If those tiles could talk! The remains of Queen Caroline’s bath in Greenwich Park
When visitors come to Greenwich Park, they usually make a beeline for the Royal Observatory with its historic GMT line and stunning views. However, in the south-west corner of the park, there’s a fascinating piece of London’s royal history hidden behind a hedge. Situated just a metre from the park’s wall is the remains of Queen Caroline’s bathhouse.
Caroline Amelia Elizabeth, Princess of Brunswick (1768-1821), was born in Germany and was betrothed to her cousin, the future King George IV (1762-1830) in an arranged marriage. The pair wed at St James’s Palace in April 1795, with the heir-to-the-throne apparently drunk during the ceremony! Their coupling was a disaster and they separated shortly after the birth of their daughter Princess Charlotte (1796-1817). By the time their child was a year old, Princess Caroline was living in a separate house in Charlton, eventually moving a few miles away to Montagu House in Blackheath around 1797-1799.

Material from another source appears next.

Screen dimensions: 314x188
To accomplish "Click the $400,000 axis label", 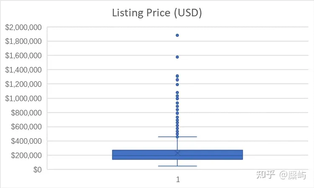I will coord(26,141).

Montagu House was built in the late 17th century for Ralph Montagu, 1st Duke of Montagu (1638-1709). His son John Montagu, 2nd Duke of Montagu (1690-1749) employed Ignatius Sancho (1729-1780) as a butler at the house for two years. Sancho was born on a slave ship, but gained his freedom and educated himself, partially with the books from the library at Montagu House. He went on to become an early prominent figure in the fight for the abolition of slavery and wrote many letters on the subject. Today, there is a plaque commemorating Sancho on what was the wall of Montagu House. The bathhouse is believed to be an addition added by Princess Caroline in the early 19th century. It was a structure of glass and light lattice, with an adjoining greenhouse. Bathhouses were trendy in Georgian times for improving health and entertaining guests. Surprisingly to us 21st century Brits, the Georgians usually wore their clothes while bathing.
Returning to Princess Caroline, by the time she moved into Montagu House she was being subjected to harsh custody arrangements over her daughter Charlotte. Under English law at the time, the father’s rights were considered more important than the mother’s, and partially out of hatred for his estranged wife, George made things incredibly difficult. Princess Caroline was only allowed to see her daughter in the presence of a nurse and governess, overnight stays were forbidden and she was banned from making any decisions about Charlotte’s care or education.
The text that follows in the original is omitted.